:: Task goal ::
Gather every line below where "computer" appears.

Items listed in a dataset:
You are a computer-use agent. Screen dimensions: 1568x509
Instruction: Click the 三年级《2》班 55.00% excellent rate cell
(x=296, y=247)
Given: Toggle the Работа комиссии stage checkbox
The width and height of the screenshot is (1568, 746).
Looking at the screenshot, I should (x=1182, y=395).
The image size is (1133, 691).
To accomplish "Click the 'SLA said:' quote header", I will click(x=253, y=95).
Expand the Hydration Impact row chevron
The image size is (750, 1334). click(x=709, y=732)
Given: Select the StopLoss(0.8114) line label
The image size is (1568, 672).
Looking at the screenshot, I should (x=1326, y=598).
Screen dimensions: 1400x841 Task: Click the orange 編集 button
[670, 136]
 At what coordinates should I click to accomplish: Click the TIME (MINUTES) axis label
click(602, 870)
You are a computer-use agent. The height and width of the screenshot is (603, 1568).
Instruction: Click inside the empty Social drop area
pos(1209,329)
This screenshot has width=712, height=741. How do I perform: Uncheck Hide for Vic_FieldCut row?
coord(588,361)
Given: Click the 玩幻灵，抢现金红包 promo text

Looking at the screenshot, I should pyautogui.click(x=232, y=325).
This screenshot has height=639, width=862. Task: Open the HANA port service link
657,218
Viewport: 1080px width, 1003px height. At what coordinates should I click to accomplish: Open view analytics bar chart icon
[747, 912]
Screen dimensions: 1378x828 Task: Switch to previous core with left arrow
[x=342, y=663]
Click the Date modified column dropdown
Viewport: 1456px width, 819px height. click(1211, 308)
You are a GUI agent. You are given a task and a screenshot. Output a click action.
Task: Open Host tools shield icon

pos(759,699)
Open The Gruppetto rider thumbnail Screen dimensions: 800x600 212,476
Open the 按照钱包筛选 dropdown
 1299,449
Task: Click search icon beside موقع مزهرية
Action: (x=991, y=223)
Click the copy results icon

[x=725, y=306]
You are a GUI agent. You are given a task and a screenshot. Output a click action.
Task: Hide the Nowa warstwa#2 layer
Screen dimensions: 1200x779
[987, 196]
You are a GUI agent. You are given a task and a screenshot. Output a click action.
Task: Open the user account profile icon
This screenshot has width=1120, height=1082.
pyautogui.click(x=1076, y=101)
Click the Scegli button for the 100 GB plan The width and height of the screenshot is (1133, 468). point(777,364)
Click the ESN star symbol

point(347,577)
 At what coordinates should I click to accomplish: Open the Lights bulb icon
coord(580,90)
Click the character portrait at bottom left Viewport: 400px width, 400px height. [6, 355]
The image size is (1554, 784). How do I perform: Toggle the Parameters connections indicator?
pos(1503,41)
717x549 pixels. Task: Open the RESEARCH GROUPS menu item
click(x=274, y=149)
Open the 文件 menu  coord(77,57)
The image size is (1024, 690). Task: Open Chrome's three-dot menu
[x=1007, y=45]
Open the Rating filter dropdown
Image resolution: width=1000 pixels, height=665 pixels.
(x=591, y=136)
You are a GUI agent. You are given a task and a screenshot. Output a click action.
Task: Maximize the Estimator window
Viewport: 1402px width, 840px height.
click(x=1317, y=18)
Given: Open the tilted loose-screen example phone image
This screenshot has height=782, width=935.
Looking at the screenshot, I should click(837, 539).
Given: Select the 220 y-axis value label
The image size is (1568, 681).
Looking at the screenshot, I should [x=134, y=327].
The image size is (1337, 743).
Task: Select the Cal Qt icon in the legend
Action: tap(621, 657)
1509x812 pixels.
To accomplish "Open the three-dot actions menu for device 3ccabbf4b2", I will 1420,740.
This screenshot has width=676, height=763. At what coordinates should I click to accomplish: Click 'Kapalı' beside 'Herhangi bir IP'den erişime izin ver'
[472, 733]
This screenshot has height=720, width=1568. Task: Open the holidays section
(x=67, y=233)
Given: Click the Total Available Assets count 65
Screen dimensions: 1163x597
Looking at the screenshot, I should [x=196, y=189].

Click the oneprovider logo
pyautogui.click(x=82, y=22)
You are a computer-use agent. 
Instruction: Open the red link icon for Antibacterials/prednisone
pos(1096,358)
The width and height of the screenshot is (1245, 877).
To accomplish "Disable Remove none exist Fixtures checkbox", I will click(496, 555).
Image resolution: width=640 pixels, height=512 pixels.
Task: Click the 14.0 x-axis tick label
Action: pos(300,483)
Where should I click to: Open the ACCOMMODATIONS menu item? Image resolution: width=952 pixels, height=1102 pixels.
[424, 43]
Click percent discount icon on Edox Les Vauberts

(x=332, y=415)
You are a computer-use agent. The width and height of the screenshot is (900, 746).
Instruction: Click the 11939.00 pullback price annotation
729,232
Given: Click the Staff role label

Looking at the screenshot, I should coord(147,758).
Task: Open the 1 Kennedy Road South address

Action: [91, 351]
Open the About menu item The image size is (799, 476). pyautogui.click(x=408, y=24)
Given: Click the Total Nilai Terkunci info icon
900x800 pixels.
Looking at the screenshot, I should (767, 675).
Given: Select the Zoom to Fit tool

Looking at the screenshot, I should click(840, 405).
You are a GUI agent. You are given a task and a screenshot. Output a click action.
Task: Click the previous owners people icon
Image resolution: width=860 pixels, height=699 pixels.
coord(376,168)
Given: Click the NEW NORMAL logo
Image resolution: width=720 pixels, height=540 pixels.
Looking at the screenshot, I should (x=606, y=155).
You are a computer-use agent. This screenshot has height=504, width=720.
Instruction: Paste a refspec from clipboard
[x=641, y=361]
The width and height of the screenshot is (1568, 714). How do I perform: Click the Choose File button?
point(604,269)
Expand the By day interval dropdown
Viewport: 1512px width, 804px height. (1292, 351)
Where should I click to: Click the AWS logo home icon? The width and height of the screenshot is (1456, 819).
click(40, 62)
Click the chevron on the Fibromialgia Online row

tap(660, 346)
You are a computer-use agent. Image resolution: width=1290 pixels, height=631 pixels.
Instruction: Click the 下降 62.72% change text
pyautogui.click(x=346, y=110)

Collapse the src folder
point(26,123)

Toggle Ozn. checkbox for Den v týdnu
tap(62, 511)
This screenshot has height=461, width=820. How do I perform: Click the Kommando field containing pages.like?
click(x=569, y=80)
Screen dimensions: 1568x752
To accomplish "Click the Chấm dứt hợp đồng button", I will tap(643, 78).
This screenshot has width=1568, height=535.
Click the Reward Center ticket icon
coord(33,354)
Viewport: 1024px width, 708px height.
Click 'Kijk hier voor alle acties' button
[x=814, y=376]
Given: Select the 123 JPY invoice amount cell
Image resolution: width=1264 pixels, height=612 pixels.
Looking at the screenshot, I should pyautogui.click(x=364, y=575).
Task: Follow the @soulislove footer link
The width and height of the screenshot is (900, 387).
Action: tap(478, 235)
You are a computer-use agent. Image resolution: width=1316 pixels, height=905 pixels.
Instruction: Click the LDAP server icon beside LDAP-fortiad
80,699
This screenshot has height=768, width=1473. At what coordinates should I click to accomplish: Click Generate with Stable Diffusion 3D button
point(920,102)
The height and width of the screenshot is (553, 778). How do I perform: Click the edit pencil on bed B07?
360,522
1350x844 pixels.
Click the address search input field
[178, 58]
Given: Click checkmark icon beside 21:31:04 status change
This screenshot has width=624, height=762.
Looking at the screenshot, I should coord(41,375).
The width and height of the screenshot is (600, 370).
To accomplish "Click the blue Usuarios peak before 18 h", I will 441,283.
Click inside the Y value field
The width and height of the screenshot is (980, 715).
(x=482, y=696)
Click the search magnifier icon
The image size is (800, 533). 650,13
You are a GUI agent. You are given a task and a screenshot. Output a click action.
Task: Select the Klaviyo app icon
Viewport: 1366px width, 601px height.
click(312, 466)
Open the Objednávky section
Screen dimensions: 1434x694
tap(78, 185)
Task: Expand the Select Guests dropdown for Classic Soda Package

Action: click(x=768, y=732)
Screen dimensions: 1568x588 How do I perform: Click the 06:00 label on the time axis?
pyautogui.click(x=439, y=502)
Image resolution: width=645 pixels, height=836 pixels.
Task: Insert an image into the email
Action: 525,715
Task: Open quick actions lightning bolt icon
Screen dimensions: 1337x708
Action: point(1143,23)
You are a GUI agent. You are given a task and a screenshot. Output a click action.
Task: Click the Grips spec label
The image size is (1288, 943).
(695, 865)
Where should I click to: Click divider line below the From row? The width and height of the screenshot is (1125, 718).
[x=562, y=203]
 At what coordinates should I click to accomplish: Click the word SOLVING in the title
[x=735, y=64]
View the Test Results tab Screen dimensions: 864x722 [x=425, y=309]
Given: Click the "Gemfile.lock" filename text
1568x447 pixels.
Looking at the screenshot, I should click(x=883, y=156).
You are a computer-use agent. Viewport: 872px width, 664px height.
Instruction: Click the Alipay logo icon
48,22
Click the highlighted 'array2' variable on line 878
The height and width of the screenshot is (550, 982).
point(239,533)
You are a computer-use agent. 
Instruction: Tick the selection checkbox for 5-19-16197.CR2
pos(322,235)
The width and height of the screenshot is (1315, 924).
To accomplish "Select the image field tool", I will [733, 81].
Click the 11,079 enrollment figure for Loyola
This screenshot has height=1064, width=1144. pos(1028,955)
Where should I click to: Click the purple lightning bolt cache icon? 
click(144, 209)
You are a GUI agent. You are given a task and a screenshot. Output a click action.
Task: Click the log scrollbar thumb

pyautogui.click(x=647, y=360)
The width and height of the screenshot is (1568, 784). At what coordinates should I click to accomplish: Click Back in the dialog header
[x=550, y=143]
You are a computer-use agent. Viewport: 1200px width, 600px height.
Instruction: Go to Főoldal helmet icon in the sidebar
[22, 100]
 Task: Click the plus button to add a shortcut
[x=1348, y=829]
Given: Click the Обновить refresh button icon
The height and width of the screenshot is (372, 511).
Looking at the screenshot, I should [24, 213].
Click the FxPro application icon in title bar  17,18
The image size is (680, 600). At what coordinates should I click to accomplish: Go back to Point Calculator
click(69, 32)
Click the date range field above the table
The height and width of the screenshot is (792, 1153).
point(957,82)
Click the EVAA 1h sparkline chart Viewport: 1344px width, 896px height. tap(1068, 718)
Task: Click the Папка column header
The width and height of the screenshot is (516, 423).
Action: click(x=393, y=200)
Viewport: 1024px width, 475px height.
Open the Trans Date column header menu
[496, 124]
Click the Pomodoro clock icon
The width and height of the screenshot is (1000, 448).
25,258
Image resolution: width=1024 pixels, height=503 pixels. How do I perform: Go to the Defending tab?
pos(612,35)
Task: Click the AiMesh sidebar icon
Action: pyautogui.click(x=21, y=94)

:: Answer to this problem ::
You are a computer-use agent. Screen dimensions: 1568x509
You are a computer-use agent. The height and width of the screenshot is (603, 1568).
You are a computer-use agent. 
You are a computer-use agent. The width and height of the screenshot is (900, 746).
You are a computer-use agent. This screenshot has height=504, width=720.
You are a computer-use agent. Image resolution: width=1290 pixels, height=631 pixels.
You are a computer-use agent. Image resolution: width=1316 pixels, height=905 pixels.
You are a computer-use agent. Viewport: 872px width, 664px height.
You are a computer-use agent. 
You are a computer-use agent. Viewport: 1200px width, 600px height.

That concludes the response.